### SOURCE TEXT
== Segment start ==

Off-Key and Afloat: Notes on Resilience
Where are you finding resilience these days?
I've been thinking about this question a lot lately — not as an abstract concept, but as something embodied, practiced, and sometimes a little silly. For me, resilience lives in many unexpected places, including a swimming pool and a circle of voices singing together.
Let me start with the pool.
One of my resilience practices is incorporating play into each of my workouts. Sometimes I'll jump and splash into the water instead of easing in. Other times, I float on my back at the end of my swim, intentionally feeling the cool water hold me up. I dolphin dive at the end of my cooldown — a nod to a coach who once made drills to learn butterfly actually fun. Once in a while, I'll add a little dance move between sets, dancing along to whatever Rod Stewart song the aqua aerobics class is playing in the lane next to me.
A stranger in a nearby lane once told me she could see the little kid in me — the one who used to go underwater every time an adult said it was time to get out and go home. She saw right into my heart. And witnessing me in my joy seemed to bring her some joy too. That moment stayed with me.
Another place I find resilience is in song — even though I sing off-key.
I love community singing so much that I'm learning to lead it. So far, a handful of groups have been willing to join me, and what happens afterward is always the same: deeper breaths, wider eyes, a little more connection in the room. Sometimes more giggling, too.
A friend and colleague taught me This House by MaMuse and Sarina Partridge, and modeled what song leading can look like. I've been practicing it ever since:
“In this house, we lead with love.
In this house, we lift each other up.
In this house, we learn to fly with the dove.
This is the house we’ve been dreaming of.”

== Segment end ==

### WORK TO COMPLETE
(A) Decide whether each statement agrees with the text on resilience, answering yes or no and quoting the words of the text that settle it: (i) The writer dolphin dives at the end of the cooldown. (ii) The writer sings on key. (iii) A former coach taught the writer the song This House.
(B) In the text on resilience, who said she could see the little kid in the writer?
(C) Resume the text on resilience after its final line of song lyrics, in the same first-person voice.

### STUDY MATERIAL
== Segment start ==

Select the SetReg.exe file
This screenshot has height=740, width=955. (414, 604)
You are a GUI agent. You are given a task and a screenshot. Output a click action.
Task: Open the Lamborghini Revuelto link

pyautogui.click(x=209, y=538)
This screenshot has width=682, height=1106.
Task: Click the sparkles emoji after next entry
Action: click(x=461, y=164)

== Segment end ==

### TASK-BY-TASK RESULTS
(A)
(i) Yes: "I dolphin dive at the end of my cooldown."
(ii) No: "even though I sing off-key."
(iii) No: "A friend and colleague taught me This House by MaMuse and Sarina Partridge."

(B) A stranger in a nearby lane.

(C)
Former colleagues, current clients, and friends know I often bring recorded songs into meetings and gatherings as a way to ground us and open our hearts before the work begins. Singing together connects, centers, and enlivens — creating a little more capacity to be in action, together.
Play, singing, time in the woods — these aren't extras or indulgences. They are key strategies for my sustainability as a changemaker. They help me access hope, imagine the future, and take action toward what I believe in. Resilience, in this way, is an essential part of organizing.
I want to be honest, too: despair, grief, and cynicism make complete sense right now, amid rising authoritarianism and so much that is genuinely hard. I feel these too. These feelings are welcome. Resilience practices aren't about toxic positivity or bypassing what's difficult. They're about having enough fuel to stay in changemaking — to keep showing up, even when it's heavy.
So I'll keep jumping into the pool. I'll keep learning to lead songs, off-key and all. And I'll keep asking:
Is there room for a moment of silly play in your day? What would be possible if you had one tiny resilience practice this week — something that opens you up, even just a little?